An Israeli soldier chooses a ballot from behind a voting booth at an army base near the southern city of Ofakim March 15.
(photo credit: REUTERS)
Recent changes in the political map have made it harder for Israelis to decide who to vote for in the April 9 election, according to a poll taken by the Israel Democracy Institute’s Gutman Center for Research that was published on Tuesday.
The poll found that 50.3% of respondents agreed that it is harder than in the past to decide which party to select, 44.2% did not agree and 5.5% said they did not know or declined to answer.
Broken down by their political camp, 67% of self-defined centrists said it was harder to decide on a party this time, 52% of leftists said so and 48% of those who consider themselves right-wing said that it is harder now.
When asked what their main consideration is when deciding what party to vote for, 25.4% said its positions on socioeconomic issues, 18.1% said who heads the party, 16.6% said foreign affairs and defense issues, 9.9% said the quality of the party’s list of candidates, 8.5% said the party’s chances of being part of the next government, 6.5% said the party’s performance in the outgoing Knesset, 7.8% said they had other reasons and 7.1% refused to answer.
But when respondents were asked about Israelis in general, they predicted that the security situation would impact their votes more than the cost of living and housing, the investigations of Prime Minister Benjamin Netanyahu, matters of religion and state and Jewish-Arab issues.
Asked what government they expected to be formed, 34.2% said a right-wing government led by Netanyahu, 20% said a Center-Right government led by Netanyahu, 19.2% said a Center-Right government led by Blue and White leader Benny Gantz and 8.2% said a Center-Left Gantz-led government. The remaining respondents said other, declined to answer or admitted that they did not know.
The poll asked respondents which party they intended to support but did not calculate percentages into mandates. Blue and White led Likud, 20.6% to 17.9%.
The third-largest party would be United Torah Judaism. For the first time in any poll, Meretz would receive more support than Labor, 3.8% to 3.3%, which would mean Labor would barely cross the 3.25% electoral threshold and would win only four seats.

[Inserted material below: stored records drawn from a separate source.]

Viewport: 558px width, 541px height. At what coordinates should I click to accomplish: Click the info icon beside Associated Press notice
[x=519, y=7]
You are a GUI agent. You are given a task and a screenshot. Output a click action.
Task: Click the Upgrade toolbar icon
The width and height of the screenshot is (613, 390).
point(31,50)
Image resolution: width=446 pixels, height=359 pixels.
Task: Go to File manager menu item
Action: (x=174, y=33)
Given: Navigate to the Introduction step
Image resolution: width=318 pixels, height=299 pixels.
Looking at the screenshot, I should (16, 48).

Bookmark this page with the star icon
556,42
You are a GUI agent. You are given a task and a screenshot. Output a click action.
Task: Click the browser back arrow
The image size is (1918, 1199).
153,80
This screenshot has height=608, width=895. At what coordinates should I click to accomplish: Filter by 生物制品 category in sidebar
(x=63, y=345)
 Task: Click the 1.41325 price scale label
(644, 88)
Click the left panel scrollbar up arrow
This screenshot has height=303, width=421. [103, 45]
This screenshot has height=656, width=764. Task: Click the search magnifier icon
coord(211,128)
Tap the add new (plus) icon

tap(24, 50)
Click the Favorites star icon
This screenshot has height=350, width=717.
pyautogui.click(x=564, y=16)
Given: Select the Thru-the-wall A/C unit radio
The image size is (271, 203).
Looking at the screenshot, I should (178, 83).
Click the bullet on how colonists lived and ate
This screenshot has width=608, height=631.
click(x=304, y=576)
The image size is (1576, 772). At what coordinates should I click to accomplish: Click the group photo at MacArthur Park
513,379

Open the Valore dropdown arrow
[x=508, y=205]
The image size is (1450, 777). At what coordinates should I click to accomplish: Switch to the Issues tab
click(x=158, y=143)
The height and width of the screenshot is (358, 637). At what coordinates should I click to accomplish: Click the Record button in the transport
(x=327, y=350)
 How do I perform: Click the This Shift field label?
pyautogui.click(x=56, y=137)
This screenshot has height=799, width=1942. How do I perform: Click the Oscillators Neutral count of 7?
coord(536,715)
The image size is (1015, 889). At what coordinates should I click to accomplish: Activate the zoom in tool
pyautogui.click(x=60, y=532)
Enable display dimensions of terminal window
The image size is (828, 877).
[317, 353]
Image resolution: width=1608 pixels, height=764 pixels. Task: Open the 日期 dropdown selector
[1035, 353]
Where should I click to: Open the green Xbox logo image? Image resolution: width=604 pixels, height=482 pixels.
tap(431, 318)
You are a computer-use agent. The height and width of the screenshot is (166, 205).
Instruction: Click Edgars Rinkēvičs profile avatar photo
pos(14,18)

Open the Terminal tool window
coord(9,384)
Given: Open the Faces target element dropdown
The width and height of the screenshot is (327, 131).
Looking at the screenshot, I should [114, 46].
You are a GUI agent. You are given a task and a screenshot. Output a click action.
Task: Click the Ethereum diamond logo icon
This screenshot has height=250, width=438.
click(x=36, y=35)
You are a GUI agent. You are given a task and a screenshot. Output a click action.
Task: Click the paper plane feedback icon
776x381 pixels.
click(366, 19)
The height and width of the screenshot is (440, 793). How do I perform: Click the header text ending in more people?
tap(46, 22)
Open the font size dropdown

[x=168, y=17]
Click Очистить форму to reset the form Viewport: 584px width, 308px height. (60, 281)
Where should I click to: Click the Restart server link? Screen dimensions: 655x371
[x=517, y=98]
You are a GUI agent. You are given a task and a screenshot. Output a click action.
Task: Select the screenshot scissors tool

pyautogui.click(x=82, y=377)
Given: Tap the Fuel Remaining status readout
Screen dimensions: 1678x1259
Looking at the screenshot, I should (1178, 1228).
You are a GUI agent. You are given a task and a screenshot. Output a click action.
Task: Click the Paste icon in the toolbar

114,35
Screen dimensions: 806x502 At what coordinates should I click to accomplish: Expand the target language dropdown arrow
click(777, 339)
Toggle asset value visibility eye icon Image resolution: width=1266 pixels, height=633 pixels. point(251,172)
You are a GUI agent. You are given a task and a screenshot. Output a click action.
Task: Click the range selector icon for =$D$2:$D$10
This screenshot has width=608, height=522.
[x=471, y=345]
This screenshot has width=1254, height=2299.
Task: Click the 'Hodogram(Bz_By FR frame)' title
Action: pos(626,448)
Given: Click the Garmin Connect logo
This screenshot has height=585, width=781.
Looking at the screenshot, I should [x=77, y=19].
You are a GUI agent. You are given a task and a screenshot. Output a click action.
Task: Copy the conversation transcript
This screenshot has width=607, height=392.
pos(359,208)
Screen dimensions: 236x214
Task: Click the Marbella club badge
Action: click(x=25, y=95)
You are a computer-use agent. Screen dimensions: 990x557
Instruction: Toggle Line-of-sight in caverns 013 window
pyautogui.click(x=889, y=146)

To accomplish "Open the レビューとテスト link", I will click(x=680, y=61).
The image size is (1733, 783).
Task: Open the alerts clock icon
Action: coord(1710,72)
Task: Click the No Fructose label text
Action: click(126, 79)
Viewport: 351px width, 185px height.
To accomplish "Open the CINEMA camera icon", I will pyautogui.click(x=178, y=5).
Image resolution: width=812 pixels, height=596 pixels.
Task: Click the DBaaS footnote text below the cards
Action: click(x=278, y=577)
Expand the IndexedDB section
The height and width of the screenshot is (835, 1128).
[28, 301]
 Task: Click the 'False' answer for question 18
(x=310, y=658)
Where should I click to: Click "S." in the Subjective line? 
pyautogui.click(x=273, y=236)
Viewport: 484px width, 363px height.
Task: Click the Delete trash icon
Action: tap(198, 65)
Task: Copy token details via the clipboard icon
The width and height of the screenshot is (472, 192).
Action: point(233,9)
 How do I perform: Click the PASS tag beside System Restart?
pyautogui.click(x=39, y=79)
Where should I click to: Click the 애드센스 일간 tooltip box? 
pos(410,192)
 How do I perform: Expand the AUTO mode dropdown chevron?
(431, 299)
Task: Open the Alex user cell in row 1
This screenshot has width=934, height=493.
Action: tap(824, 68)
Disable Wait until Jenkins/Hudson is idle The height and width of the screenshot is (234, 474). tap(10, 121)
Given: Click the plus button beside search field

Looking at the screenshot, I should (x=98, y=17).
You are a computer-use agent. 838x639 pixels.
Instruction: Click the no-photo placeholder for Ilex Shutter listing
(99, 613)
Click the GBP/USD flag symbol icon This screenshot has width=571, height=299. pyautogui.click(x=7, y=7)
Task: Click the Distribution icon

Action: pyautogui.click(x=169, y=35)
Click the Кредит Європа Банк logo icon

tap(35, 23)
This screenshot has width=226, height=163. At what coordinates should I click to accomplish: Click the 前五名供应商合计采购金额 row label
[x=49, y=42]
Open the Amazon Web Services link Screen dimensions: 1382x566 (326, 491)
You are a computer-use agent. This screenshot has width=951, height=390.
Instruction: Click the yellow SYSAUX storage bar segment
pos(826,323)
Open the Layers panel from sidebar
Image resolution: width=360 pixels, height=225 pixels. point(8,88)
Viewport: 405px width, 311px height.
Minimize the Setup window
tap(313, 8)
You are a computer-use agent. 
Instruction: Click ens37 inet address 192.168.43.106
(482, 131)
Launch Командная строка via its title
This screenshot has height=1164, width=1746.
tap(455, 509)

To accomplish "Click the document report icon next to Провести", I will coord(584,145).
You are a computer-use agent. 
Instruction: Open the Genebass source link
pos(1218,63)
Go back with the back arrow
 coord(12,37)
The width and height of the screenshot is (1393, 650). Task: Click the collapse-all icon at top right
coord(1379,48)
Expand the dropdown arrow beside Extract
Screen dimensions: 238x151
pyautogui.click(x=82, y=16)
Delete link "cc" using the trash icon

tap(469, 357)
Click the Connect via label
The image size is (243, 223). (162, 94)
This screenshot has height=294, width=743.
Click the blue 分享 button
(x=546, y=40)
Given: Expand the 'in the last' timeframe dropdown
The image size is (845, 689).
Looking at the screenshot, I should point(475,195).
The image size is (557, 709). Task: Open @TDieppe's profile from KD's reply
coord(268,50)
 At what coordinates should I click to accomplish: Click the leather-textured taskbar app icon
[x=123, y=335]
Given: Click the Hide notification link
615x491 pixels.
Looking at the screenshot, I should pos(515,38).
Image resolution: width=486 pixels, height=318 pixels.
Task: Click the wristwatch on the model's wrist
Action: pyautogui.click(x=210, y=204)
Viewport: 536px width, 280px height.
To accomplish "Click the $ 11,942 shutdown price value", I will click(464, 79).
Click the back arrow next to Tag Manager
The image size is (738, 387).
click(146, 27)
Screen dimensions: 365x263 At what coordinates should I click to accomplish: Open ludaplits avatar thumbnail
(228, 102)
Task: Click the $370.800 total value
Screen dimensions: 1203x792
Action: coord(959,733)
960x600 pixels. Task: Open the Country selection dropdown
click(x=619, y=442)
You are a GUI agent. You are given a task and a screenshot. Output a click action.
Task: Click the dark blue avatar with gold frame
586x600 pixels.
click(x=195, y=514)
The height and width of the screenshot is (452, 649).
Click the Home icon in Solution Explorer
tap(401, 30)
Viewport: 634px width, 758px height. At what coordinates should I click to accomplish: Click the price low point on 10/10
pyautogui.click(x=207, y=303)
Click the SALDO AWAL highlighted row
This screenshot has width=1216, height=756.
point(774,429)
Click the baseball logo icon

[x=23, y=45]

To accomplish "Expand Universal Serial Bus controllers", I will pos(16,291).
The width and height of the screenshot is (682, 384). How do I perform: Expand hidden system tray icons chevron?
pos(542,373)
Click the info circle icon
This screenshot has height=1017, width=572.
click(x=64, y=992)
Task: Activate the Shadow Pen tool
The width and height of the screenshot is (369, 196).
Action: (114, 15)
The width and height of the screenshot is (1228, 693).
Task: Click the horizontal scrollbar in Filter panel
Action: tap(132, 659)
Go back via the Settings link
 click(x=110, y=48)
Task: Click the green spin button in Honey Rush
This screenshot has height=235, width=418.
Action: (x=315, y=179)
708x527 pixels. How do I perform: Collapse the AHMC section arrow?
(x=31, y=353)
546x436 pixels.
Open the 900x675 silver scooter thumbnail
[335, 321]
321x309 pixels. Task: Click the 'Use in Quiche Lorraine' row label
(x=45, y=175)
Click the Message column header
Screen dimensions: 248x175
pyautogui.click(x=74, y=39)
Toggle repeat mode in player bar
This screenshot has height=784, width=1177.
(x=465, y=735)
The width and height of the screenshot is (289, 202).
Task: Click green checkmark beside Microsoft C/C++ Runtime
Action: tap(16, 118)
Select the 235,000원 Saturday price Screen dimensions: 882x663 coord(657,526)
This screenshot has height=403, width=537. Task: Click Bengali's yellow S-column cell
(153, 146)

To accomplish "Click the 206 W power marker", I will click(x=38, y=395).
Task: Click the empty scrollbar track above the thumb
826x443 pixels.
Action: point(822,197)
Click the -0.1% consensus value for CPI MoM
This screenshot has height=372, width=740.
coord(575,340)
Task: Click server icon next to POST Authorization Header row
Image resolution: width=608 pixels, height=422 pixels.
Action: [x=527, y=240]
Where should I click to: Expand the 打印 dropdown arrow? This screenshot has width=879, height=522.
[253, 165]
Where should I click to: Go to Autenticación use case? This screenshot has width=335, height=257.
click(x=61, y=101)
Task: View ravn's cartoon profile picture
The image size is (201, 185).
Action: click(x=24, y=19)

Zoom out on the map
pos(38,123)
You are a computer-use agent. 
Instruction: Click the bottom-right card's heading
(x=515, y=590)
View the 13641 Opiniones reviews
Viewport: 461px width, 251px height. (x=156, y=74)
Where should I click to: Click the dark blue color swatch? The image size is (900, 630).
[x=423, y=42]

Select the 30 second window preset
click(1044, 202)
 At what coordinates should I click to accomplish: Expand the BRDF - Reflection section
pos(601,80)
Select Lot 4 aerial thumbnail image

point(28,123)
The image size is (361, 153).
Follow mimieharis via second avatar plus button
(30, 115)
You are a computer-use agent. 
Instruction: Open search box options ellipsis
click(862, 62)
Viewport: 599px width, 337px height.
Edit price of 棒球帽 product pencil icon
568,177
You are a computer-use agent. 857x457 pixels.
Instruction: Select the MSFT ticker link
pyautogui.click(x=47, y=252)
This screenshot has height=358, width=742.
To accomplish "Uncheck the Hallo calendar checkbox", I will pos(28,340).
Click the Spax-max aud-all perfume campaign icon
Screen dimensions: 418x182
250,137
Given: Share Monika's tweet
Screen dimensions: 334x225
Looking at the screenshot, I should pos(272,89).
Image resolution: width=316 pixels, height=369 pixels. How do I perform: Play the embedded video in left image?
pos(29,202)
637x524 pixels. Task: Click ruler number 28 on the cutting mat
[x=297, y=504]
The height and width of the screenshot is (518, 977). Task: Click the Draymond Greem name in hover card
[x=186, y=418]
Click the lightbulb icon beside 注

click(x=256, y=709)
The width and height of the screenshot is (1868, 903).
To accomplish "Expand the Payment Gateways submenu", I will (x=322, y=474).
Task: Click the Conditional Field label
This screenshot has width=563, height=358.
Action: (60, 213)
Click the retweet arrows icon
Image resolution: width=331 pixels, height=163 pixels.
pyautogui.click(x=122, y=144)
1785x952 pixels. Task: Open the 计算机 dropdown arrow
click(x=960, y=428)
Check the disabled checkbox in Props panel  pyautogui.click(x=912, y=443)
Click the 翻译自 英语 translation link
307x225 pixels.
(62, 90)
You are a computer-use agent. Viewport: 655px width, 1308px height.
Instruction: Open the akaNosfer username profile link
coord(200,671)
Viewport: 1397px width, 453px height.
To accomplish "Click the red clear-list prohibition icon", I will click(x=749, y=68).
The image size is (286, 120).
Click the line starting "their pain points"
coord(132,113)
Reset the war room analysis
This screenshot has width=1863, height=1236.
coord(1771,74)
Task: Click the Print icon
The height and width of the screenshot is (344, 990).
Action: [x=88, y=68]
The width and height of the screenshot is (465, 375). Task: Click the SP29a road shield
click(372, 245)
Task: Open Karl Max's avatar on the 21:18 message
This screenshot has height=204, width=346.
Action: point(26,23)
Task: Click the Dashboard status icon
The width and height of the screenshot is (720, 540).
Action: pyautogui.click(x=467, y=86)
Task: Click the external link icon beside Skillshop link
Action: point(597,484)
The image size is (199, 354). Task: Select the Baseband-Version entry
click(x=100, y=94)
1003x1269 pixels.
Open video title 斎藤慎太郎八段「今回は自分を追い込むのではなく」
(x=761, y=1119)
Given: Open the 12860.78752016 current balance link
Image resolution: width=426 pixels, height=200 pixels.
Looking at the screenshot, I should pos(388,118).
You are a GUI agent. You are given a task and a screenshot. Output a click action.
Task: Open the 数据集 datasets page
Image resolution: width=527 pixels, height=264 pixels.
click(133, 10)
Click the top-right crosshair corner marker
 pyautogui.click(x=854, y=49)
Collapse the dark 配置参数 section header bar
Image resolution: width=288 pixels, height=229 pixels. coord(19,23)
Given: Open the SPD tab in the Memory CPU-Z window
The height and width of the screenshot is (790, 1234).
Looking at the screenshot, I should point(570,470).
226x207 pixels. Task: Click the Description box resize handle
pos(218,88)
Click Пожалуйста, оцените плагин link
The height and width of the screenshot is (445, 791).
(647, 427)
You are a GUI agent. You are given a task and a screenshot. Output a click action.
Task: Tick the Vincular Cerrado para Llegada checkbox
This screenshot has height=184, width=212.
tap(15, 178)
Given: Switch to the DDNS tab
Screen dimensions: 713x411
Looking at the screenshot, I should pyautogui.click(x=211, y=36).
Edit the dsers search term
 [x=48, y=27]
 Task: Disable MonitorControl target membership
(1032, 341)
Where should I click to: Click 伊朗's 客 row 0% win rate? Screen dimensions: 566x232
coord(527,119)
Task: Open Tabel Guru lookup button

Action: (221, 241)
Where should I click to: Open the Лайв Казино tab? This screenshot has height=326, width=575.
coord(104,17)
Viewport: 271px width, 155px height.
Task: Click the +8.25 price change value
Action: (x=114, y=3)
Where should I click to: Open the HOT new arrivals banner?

In such a scenario, Labor would be represented in the next Knesset only by party leader Avi Gabbay, retired general Tal Rousso, Itzik Shmuli and Stav Shaffir. Former Labor leaders Shelly Yacimovich and Amir Peretz would be left out of the Knesset.
Ironically, Labor voters were the most satisfied with their list of candidates. More than twice as high a percentage of Labor voters were happy with the list as Blue and White voters, 41% to 19%.
The poll of 600 Israelis representing a statistical sample of the voting population was taken last week and had a 4.1% margin of error.